■ WHAT YOU SHOULD DO:
Convert the lines of the material below, from the line containing "The width and height of the screenshot is (371, 262)." through the line containing "pos(2059,209)", inclusive, into a numbered list, omitting any blank lines.

■ EXTRACTED MATERIAL:

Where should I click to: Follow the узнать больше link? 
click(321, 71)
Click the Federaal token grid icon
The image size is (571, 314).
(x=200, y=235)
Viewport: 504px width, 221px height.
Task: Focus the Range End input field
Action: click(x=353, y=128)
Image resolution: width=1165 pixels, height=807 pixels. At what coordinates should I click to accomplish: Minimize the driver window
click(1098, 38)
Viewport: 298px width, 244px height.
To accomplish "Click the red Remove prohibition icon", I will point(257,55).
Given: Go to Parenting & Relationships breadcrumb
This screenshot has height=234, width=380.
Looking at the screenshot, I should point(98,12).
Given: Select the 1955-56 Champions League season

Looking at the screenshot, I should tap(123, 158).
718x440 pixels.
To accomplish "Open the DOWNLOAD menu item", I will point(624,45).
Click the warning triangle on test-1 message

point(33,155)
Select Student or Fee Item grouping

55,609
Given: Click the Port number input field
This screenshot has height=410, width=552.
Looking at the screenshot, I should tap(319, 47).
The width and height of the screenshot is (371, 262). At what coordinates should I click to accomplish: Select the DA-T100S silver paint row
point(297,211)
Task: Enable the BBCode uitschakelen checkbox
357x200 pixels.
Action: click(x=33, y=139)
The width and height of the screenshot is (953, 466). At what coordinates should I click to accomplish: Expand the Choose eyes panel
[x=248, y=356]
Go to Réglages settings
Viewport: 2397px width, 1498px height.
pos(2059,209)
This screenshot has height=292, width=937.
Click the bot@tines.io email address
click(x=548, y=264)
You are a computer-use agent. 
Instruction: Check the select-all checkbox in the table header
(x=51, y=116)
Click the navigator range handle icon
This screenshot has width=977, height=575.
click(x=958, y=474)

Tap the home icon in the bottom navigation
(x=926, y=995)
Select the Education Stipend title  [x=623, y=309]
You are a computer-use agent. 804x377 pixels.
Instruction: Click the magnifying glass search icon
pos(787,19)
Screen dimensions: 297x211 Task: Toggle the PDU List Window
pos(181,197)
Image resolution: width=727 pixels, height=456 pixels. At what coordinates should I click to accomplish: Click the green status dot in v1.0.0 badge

■ WRITTEN ANSWER:
1. The width and height of the screenshot is (371, 262). At what coordinates should I click to accomplish: Select the DA-T100S silver paint row
2. point(297,211)
3. Task: Enable the BBCode uitschakelen checkbox
4. 357x200 pixels.
5. Action: click(x=33, y=139)
6. The width and height of the screenshot is (953, 466). At what coordinates should I click to accomplish: Expand the Choose eyes panel
7. [x=248, y=356]
8. Go to Réglages settings
9. Viewport: 2397px width, 1498px height.
10. pos(2059,209)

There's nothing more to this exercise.